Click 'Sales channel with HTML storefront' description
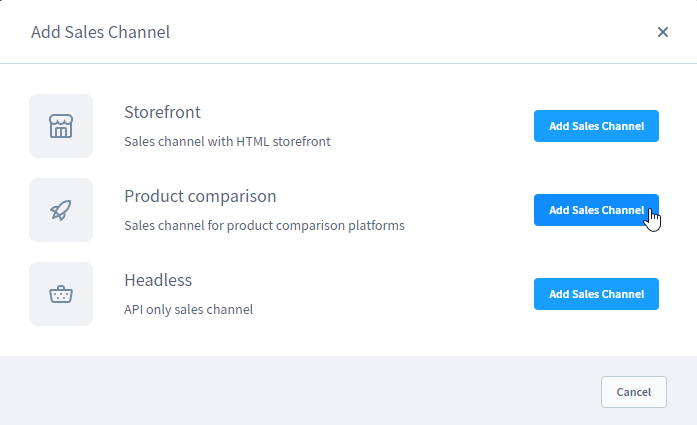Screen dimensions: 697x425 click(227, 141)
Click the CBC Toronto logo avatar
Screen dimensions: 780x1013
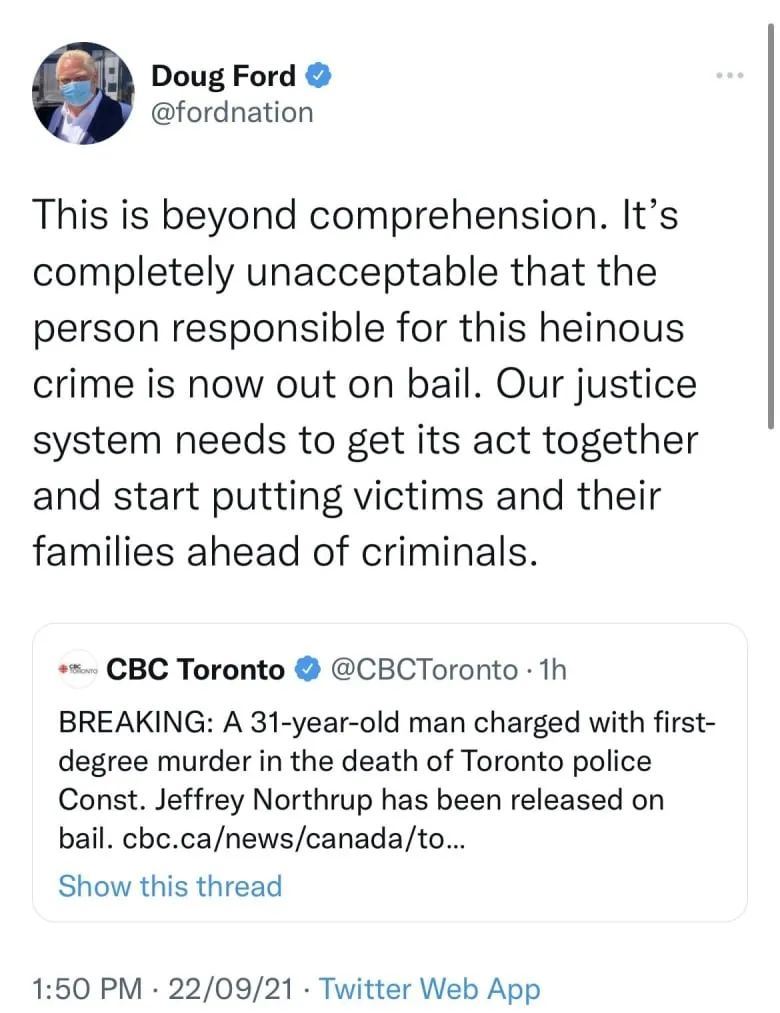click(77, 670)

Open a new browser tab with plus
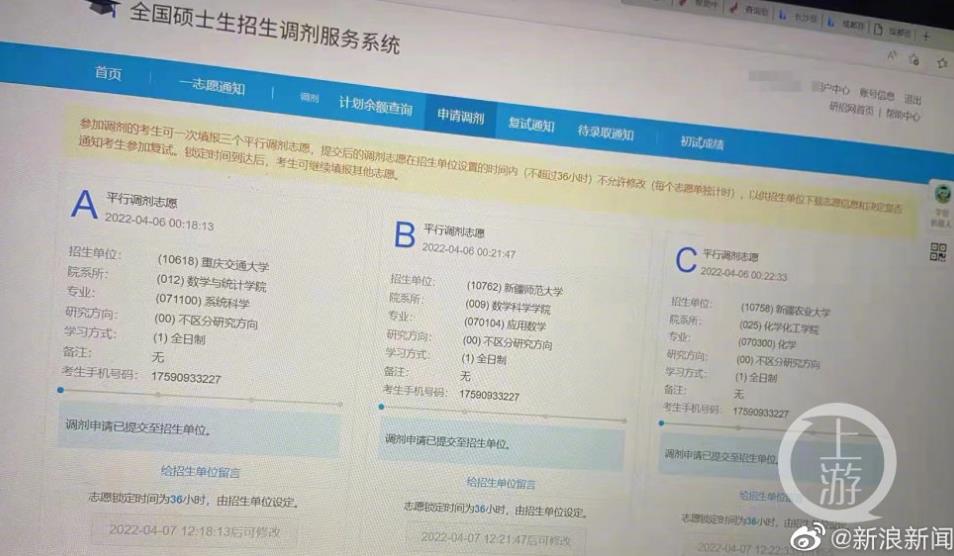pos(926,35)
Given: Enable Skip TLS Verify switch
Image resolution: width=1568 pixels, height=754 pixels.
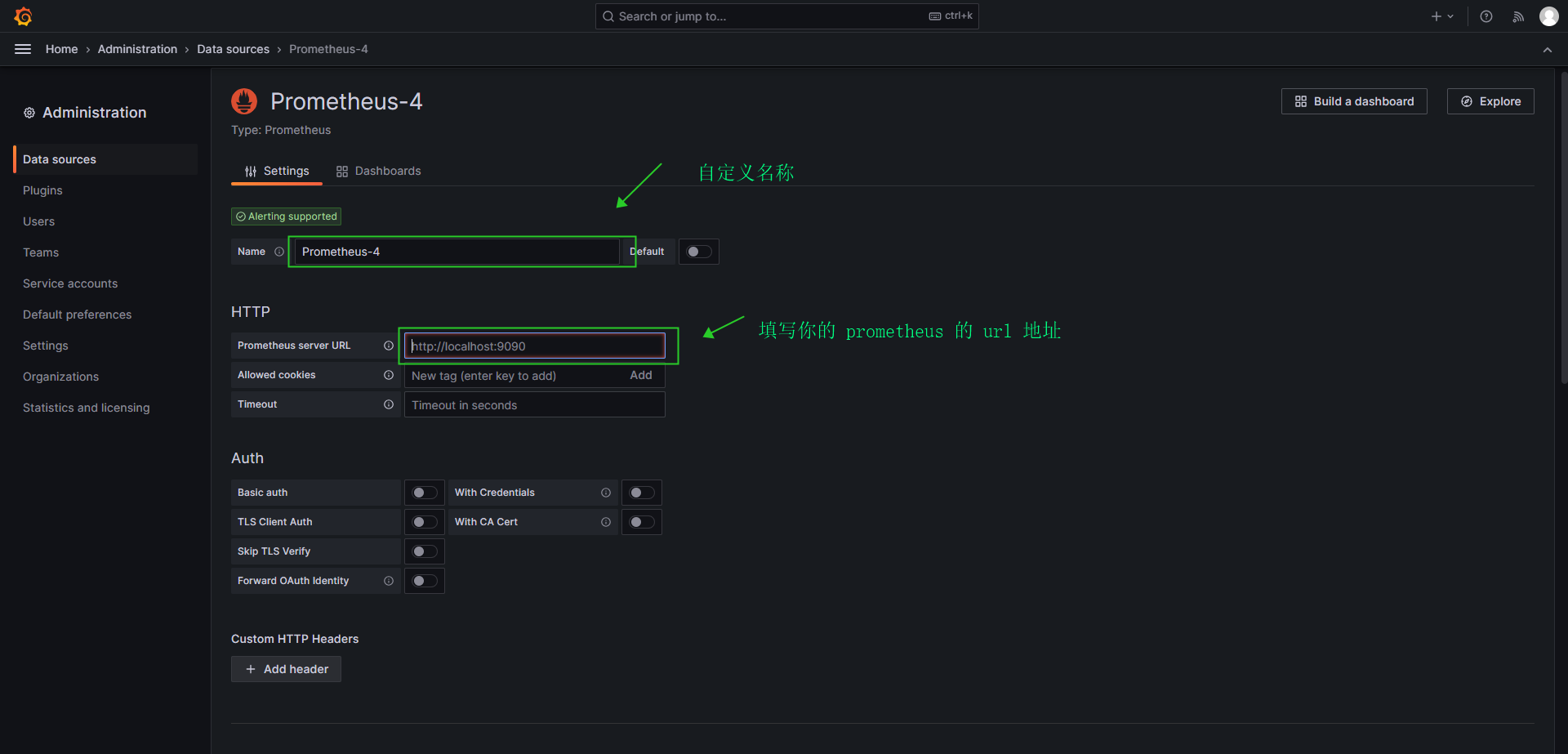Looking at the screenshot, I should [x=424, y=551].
———
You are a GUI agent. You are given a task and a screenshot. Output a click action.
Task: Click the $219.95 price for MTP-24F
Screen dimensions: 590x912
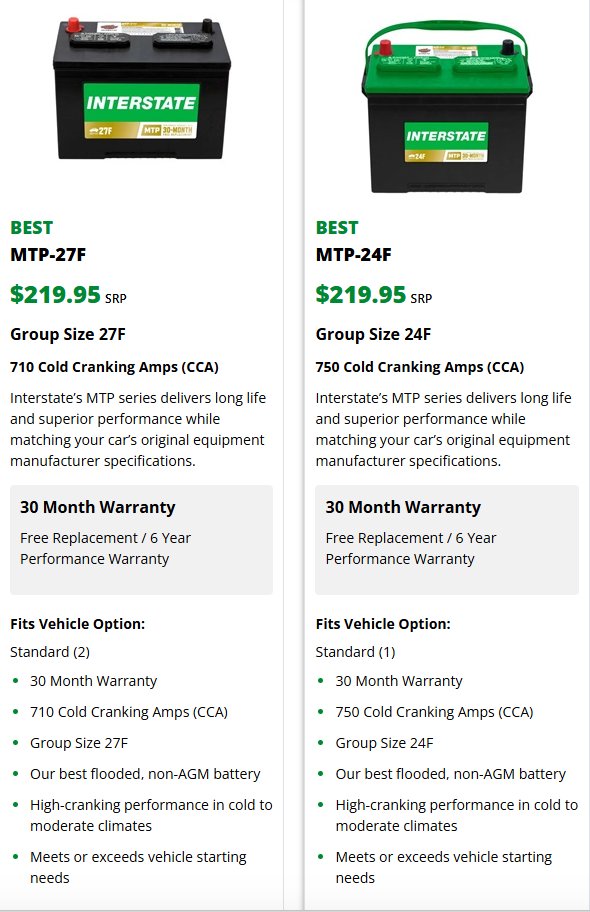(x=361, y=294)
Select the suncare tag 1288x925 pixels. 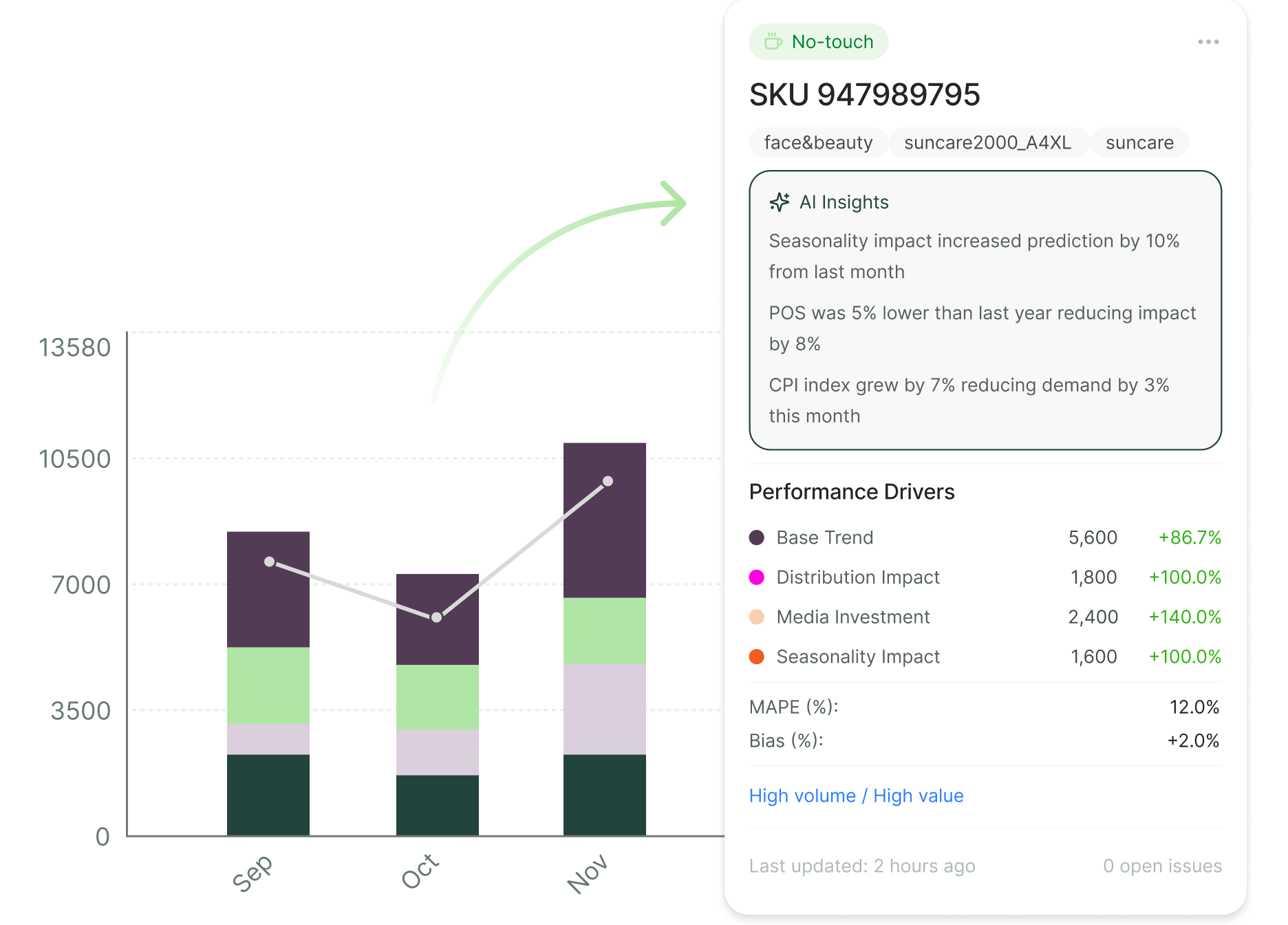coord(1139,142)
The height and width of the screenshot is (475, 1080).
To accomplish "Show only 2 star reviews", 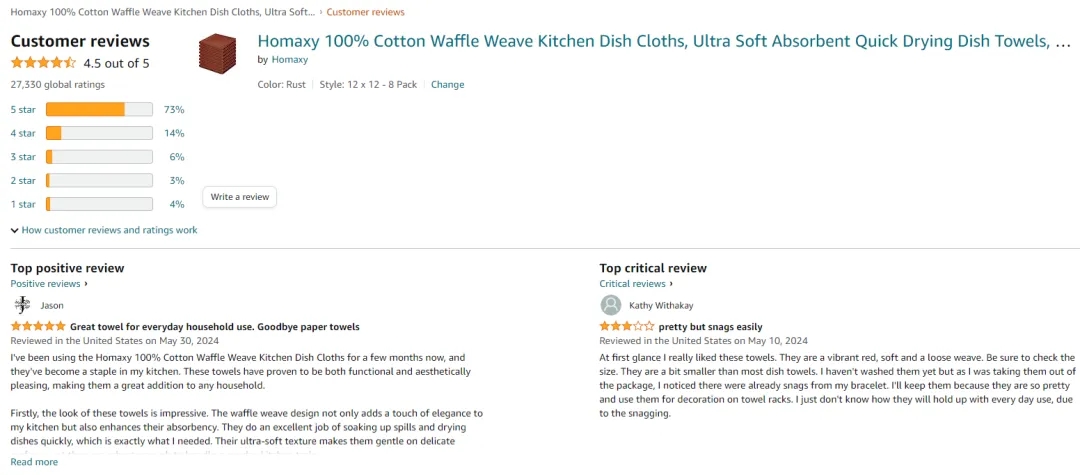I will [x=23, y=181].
———
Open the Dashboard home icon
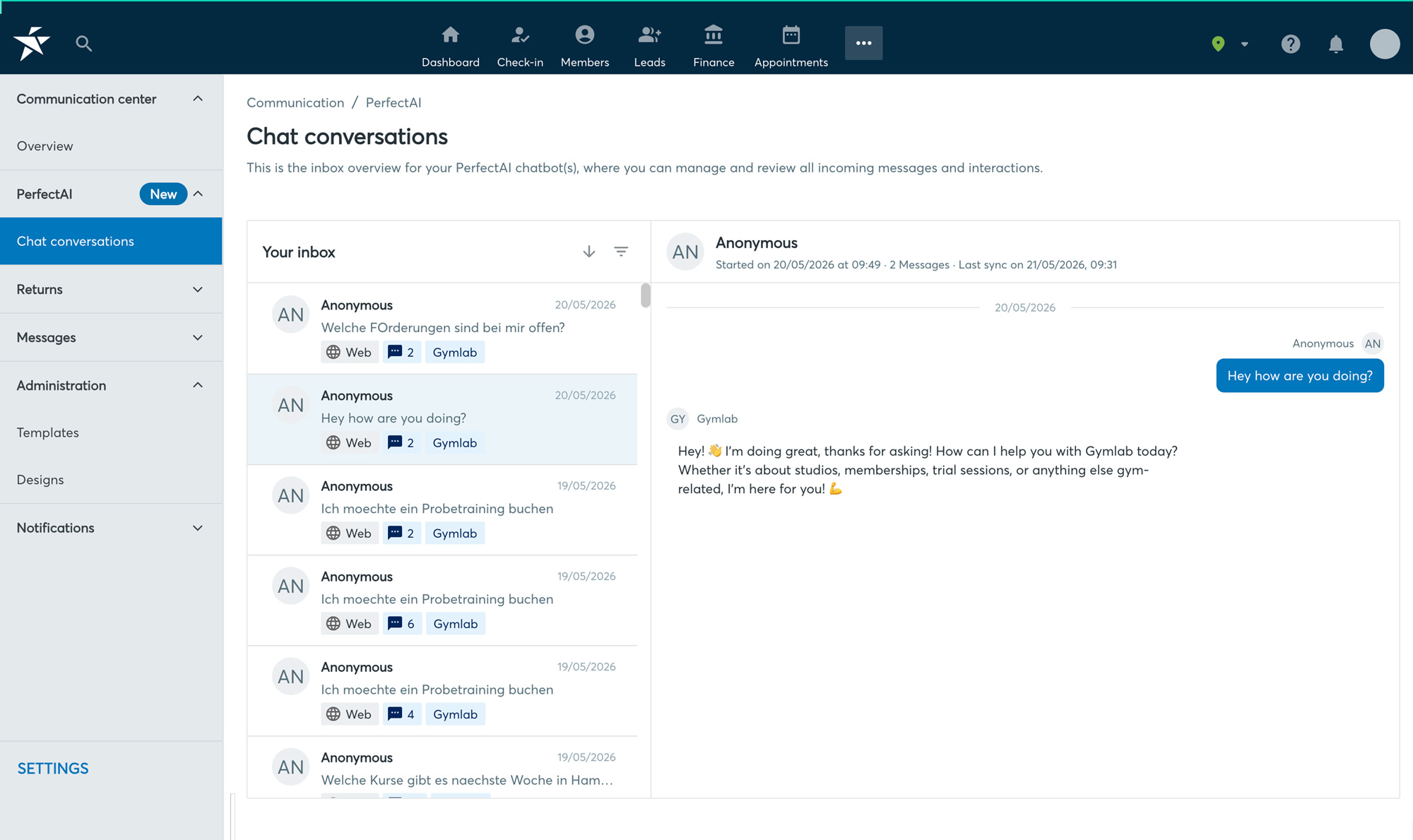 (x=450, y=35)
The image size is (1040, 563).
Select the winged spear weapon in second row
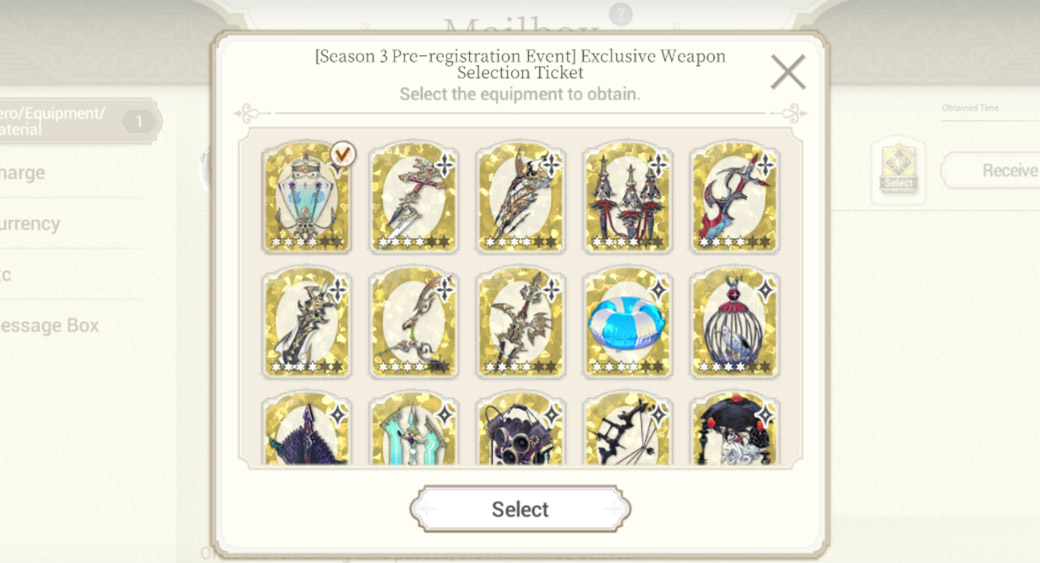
———
Work task
Everything above from the line containing "The image size is (1040, 563)." through the line containing "Select the winged spear weapon in second row" must be copied exactly. Nothing outside that range belongs in the answer.

Response to the exercise
The image size is (1040, 563).
Select the winged spear weapon in second row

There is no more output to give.